_TASK REQUIREMENTS:_ Below are the records; retype each one exactly.

⁂

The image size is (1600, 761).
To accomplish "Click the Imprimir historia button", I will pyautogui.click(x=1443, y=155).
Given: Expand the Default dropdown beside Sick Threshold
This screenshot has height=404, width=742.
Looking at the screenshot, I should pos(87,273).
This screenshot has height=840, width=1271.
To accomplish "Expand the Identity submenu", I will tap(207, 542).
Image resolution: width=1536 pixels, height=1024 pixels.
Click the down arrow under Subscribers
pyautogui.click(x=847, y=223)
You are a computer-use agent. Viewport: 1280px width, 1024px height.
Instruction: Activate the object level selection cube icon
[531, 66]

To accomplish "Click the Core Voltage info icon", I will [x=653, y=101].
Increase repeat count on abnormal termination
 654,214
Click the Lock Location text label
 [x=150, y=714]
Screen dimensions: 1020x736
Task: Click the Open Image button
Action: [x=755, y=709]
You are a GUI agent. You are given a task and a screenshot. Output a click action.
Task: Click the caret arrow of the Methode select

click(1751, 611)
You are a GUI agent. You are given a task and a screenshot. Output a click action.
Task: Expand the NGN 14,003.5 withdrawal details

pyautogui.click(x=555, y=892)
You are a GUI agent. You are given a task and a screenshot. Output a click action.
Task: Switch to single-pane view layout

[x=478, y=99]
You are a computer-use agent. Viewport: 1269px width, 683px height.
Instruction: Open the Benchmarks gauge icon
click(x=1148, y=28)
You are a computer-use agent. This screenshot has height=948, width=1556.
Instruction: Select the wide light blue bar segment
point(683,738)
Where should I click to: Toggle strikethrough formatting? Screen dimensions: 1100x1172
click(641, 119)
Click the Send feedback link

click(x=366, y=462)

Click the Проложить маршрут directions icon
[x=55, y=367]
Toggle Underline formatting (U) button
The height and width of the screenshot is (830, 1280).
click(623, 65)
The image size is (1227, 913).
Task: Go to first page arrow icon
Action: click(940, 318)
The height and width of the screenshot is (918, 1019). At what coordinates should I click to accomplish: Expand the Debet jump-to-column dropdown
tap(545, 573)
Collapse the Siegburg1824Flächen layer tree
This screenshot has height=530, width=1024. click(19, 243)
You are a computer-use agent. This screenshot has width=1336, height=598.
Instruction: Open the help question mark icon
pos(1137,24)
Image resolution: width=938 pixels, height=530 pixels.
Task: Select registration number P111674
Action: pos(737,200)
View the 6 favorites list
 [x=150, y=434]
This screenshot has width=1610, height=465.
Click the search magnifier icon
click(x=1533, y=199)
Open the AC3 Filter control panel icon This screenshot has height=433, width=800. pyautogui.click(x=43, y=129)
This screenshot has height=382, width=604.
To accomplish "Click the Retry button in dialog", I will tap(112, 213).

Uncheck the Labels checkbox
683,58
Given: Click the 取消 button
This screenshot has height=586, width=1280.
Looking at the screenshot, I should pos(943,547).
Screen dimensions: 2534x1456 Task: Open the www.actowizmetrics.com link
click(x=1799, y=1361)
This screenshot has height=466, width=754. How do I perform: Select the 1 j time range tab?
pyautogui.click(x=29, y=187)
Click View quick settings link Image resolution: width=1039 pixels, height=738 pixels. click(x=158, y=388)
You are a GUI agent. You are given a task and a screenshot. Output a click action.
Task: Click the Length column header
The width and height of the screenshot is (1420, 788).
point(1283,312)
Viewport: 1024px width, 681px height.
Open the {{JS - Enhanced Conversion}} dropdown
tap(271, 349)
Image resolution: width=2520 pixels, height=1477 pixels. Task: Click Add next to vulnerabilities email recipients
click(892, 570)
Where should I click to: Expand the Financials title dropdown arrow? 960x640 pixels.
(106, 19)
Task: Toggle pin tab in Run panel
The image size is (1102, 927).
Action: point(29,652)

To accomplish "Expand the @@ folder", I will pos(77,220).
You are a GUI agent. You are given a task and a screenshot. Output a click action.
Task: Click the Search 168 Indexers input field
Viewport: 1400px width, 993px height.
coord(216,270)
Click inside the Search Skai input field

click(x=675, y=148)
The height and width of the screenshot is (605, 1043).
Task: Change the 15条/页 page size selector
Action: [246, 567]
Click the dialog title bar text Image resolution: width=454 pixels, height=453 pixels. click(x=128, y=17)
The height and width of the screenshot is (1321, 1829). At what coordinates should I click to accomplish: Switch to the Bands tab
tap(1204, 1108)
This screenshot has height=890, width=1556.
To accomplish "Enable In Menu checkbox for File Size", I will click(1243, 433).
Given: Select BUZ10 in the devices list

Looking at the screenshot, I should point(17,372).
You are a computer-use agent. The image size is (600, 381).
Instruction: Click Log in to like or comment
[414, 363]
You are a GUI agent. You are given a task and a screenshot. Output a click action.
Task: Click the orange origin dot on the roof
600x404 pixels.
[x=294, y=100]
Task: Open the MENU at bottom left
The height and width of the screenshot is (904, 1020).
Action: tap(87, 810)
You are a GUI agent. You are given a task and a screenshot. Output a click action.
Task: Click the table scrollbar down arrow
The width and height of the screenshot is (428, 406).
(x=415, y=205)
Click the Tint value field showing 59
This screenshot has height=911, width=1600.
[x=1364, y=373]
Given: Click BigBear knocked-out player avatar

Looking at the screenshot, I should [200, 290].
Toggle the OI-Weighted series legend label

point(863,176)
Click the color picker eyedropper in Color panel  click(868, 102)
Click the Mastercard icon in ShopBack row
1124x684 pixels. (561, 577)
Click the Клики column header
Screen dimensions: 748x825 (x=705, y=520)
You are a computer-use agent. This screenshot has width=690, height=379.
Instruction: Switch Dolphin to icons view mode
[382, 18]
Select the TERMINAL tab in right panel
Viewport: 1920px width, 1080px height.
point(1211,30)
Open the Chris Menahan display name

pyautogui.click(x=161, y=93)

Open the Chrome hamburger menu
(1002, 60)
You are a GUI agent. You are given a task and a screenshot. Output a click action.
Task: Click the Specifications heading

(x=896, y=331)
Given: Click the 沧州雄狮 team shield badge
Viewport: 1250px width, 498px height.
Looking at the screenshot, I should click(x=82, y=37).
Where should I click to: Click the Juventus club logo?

⁂

_ANSWER SPACE:_
The image size is (1600, 761).
To accomplish "Click the Imprimir historia button", I will pyautogui.click(x=1443, y=155).
Given: Expand the Default dropdown beside Sick Threshold
This screenshot has height=404, width=742.
Looking at the screenshot, I should pos(87,273).
This screenshot has height=840, width=1271.
To accomplish "Expand the Identity submenu", I will tap(207, 542).
Image resolution: width=1536 pixels, height=1024 pixels.
Click the down arrow under Subscribers
pyautogui.click(x=847, y=223)
You are a computer-use agent. Viewport: 1280px width, 1024px height.
Instruction: Activate the object level selection cube icon
[531, 66]

To accomplish "Click the Core Voltage info icon", I will [x=653, y=101].
Increase repeat count on abnormal termination
 654,214
Click the Lock Location text label
 [x=150, y=714]
Screen dimensions: 1020x736
Task: Click the Open Image button
Action: [x=755, y=709]
You are a GUI agent. You are given a task and a screenshot. Output a click action.
Task: Click the caret arrow of the Methode select

click(1751, 611)
You are a GUI agent. You are given a task and a screenshot. Output a click action.
Task: Expand the NGN 14,003.5 withdrawal details

pyautogui.click(x=555, y=892)
You are a GUI agent. You are given a task and a screenshot. Output a click action.
Task: Switch to single-pane view layout

[x=478, y=99]
You are a computer-use agent. Viewport: 1269px width, 683px height.
Instruction: Open the Benchmarks gauge icon
click(x=1148, y=28)
You are a computer-use agent. This screenshot has height=948, width=1556.
Instruction: Select the wide light blue bar segment
point(683,738)
Where should I click to: Toggle strikethrough formatting? Screen dimensions: 1100x1172
click(641, 119)
Click the Send feedback link

click(x=366, y=462)

Click the Проложить маршрут directions icon
[x=55, y=367]
Toggle Underline formatting (U) button
The height and width of the screenshot is (830, 1280).
click(623, 65)
The image size is (1227, 913).
Task: Go to first page arrow icon
Action: click(940, 318)
The height and width of the screenshot is (918, 1019). At what coordinates should I click to accomplish: Expand the Debet jump-to-column dropdown
tap(545, 573)
Collapse the Siegburg1824Flächen layer tree
This screenshot has height=530, width=1024. click(19, 243)
You are a computer-use agent. This screenshot has width=1336, height=598.
Instruction: Open the help question mark icon
pos(1137,24)
Image resolution: width=938 pixels, height=530 pixels.
Task: Select registration number P111674
Action: pos(737,200)
View the 6 favorites list
 [x=150, y=434]
This screenshot has width=1610, height=465.
Click the search magnifier icon
click(x=1533, y=199)
Open the AC3 Filter control panel icon This screenshot has height=433, width=800. pyautogui.click(x=43, y=129)
This screenshot has height=382, width=604.
To accomplish "Click the Retry button in dialog", I will tap(112, 213).

Uncheck the Labels checkbox
683,58
Given: Click the 取消 button
This screenshot has height=586, width=1280.
Looking at the screenshot, I should pos(943,547).
Screen dimensions: 2534x1456 Task: Open the www.actowizmetrics.com link
click(x=1799, y=1361)
This screenshot has height=466, width=754. How do I perform: Select the 1 j time range tab?
pyautogui.click(x=29, y=187)
Click View quick settings link Image resolution: width=1039 pixels, height=738 pixels. click(x=158, y=388)
You are a GUI agent. You are given a task and a screenshot. Output a click action.
Task: Click the Length column header
The width and height of the screenshot is (1420, 788).
point(1283,312)
Viewport: 1024px width, 681px height.
Open the {{JS - Enhanced Conversion}} dropdown
tap(271, 349)
Image resolution: width=2520 pixels, height=1477 pixels. Task: Click Add next to vulnerabilities email recipients
click(892, 570)
Where should I click to: Expand the Financials title dropdown arrow? 960x640 pixels.
(106, 19)
Task: Toggle pin tab in Run panel
The image size is (1102, 927).
Action: point(29,652)

To accomplish "Expand the @@ folder", I will pos(77,220).
You are a GUI agent. You are given a task and a screenshot. Output a click action.
Task: Click the Search 168 Indexers input field
Viewport: 1400px width, 993px height.
coord(216,270)
Click inside the Search Skai input field

click(x=675, y=148)
The height and width of the screenshot is (605, 1043).
Task: Change the 15条/页 page size selector
Action: [246, 567]
Click the dialog title bar text Image resolution: width=454 pixels, height=453 pixels. click(x=128, y=17)
The height and width of the screenshot is (1321, 1829). At what coordinates should I click to accomplish: Switch to the Bands tab
tap(1204, 1108)
This screenshot has height=890, width=1556.
To accomplish "Enable In Menu checkbox for File Size", I will click(1243, 433).
Given: Select BUZ10 in the devices list

Looking at the screenshot, I should point(17,372).
You are a computer-use agent. The image size is (600, 381).
Instruction: Click Log in to like or comment
[414, 363]
You are a GUI agent. You are given a task and a screenshot. Output a click action.
Task: Click the orange origin dot on the roof
600x404 pixels.
[x=294, y=100]
Task: Open the MENU at bottom left
The height and width of the screenshot is (904, 1020).
Action: tap(87, 810)
You are a GUI agent. You are given a task and a screenshot. Output a click action.
Task: Click the table scrollbar down arrow
The width and height of the screenshot is (428, 406).
(x=415, y=205)
Click the Tint value field showing 59
This screenshot has height=911, width=1600.
[x=1364, y=373]
Given: Click BigBear knocked-out player avatar

Looking at the screenshot, I should [200, 290].
Toggle the OI-Weighted series legend label

point(863,176)
Click the color picker eyedropper in Color panel  click(868, 102)
Click the Mastercard icon in ShopBack row
1124x684 pixels. (561, 577)
Click the Клики column header
Screen dimensions: 748x825 (x=705, y=520)
You are a computer-use agent. This screenshot has width=690, height=379.
Instruction: Switch Dolphin to icons view mode
[382, 18]
Select the TERMINAL tab in right panel
Viewport: 1920px width, 1080px height.
point(1211,30)
Open the Chris Menahan display name

pyautogui.click(x=161, y=93)

Open the Chrome hamburger menu
(1002, 60)
You are a GUI agent. You are given a task and a screenshot. Output a click action.
Task: Click the Specifications heading

(x=896, y=331)
Given: Click the 沧州雄狮 team shield badge
Viewport: 1250px width, 498px height.
Looking at the screenshot, I should click(x=82, y=37).
Where should I click to: Click the Juventus club logo?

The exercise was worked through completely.